Over 30,000 delegates are expected to attend the more formal events (to take place in the “blue zone”) where campaigners, policy makers, and world leaders alike discuss how to progress globally on climate change issues.
Hundreds of thousands of individuals are expected to attend community events hosted by the UK (in the “green zone”) where community members and NGOs are able to engage with one another along with the general public on aspects of environmental awareness and stewardship.
How Neo is Racing to Zero by 2030
“Race To Zero” is a global campaign to rally leadership and support from businesses, cities, regions, and investors for a healthy, resilient, zero carbon recovery that prevents future threats, creates decent jobs, and unlocks inclusive, sustainable growth.
The campaign aims to galvanise varied actors to build momentum surrounding the shift to a decarbonised economy ahead of COP26, where governments must strengthen their contributions to the Paris Agreement.

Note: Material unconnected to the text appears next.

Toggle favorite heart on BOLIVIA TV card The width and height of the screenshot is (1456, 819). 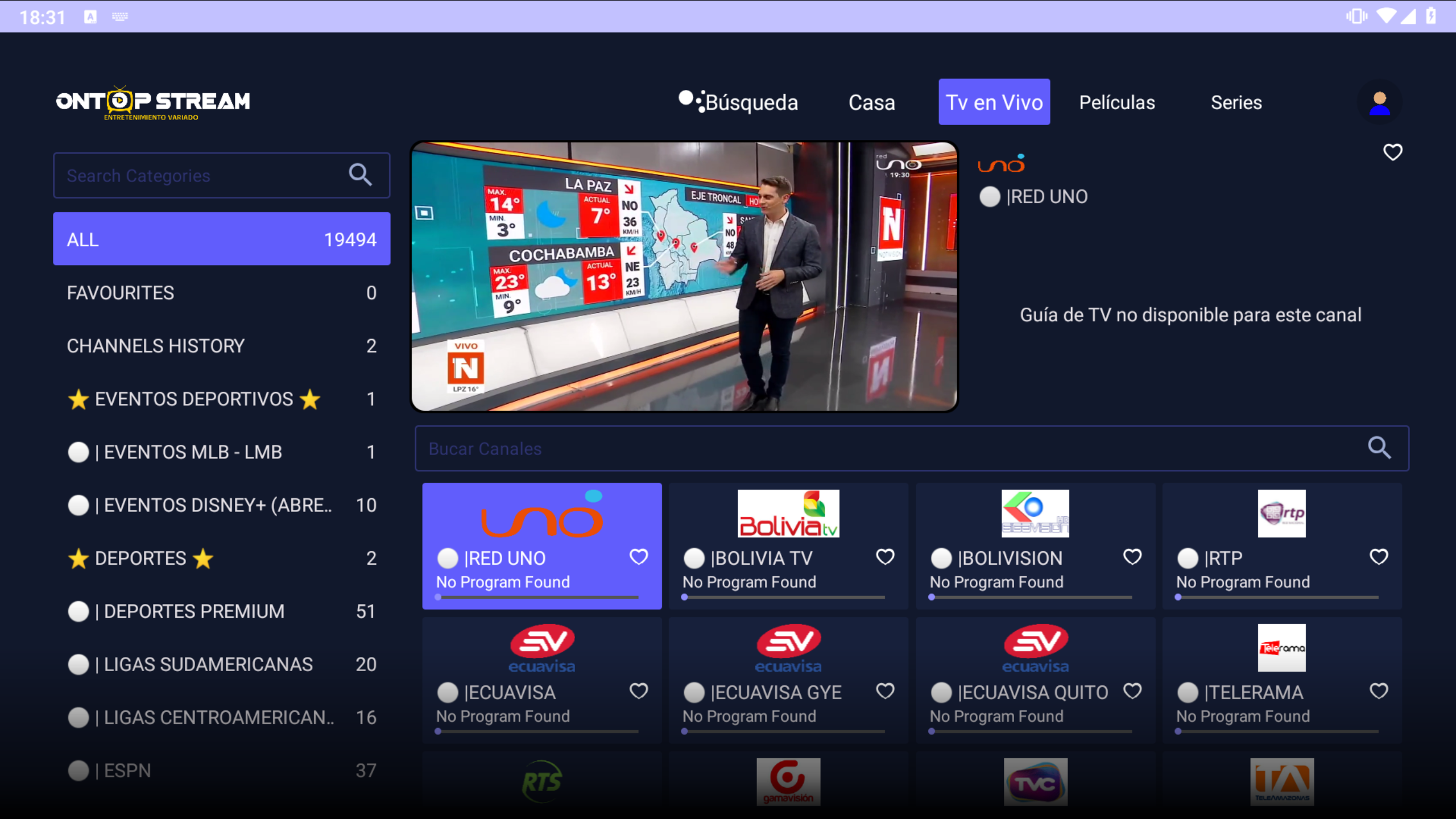point(885,557)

This will send governments a resounding signal that business, cities, regions and investors are united in meeting the Paris goals and creating a more inclusive and resilient economy.
This movement aims to mobilise a large coalition of net zero initiatives. Representation includes over 700 cities, 31 regions, over 3,000 businesses, investors, and high education instutitions. Collectively, these “real economy actors” are joining the 120 UN member states in the world’s largest alliance dedicated to achieving net zero carbon emissions by the year 2050–– at the very latest. Collectively these actors now cover nearly 25% global CO2 emissions and over 50% of the world’s GDP (gross domestic product). Essentially, their participation is crucial in the movement’s success.

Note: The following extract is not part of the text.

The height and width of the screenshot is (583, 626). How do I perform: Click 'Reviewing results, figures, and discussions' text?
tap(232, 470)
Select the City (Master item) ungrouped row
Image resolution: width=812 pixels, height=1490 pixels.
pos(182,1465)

At Neo, we understand the urgency to dramatically change how we operate day to day. We have recently joined the B Corp Climate Collective who are official partners to the UNFCC (United Nations Framework for Climate Change), and through joining B Corp, we are participants in the “Race to Zero” campaign.
We’ve embedded in our company bylaws that our organisation must have a net positive material impact on the environment and society at large. We are making incremental changes to the way we operate to minimise our carbon footprint as much as possible.
How one can minimise their carbon footprint
There is work to do and improvements to be made. Collective action can go a long way, especially if communities and organisations persist that change is made.
Reaching zero carbon emissions by 2030 may seem like a difficult task, but by making small adjustments to daily life, zero emissions is achievable. Below are a few ways one can reduce their own carbon footprint in their day to day lives.
- Try to eat sustainably – For example, focusing on seasonal produce and limiting meat consumption is one way to reduce one’s carbon emissions. As a general note, eating lower on the food chain lessens a person’s overall carbon footprint. Cut down on transport emissions: Transport accounts for around one-fifth of global carbon dioxide emissions, so it is important to minimise the impact our regular commutes have. We recommend travelling by bike, on foot or by public transport instead of driving by car where possible
- Cut down on transport emissions – Transport accounts for around one-fifth of global carbon dioxide emissions, so it is important to minimise the impact our regular commutes have. We recommend travelling by bike, on foot or by public transport instead of driving by car where possible.
- Opt for products and services who prioritise sustainability – Keep a lookout for companies who make sustainability a core part of their business. More often than not, these companies will most likely have worked to reduce their organisation’s carbon footprints, and therefore making the buyer’s smaller, too.
COP26 is an important opportunity for the UK and for Scotland, to demonstrate what they are doing to reduce carbon emissions and shift towards a decarbonised society. At Neo, we are very proud to be a part of the “Race to Zero” campaign that started from COP26.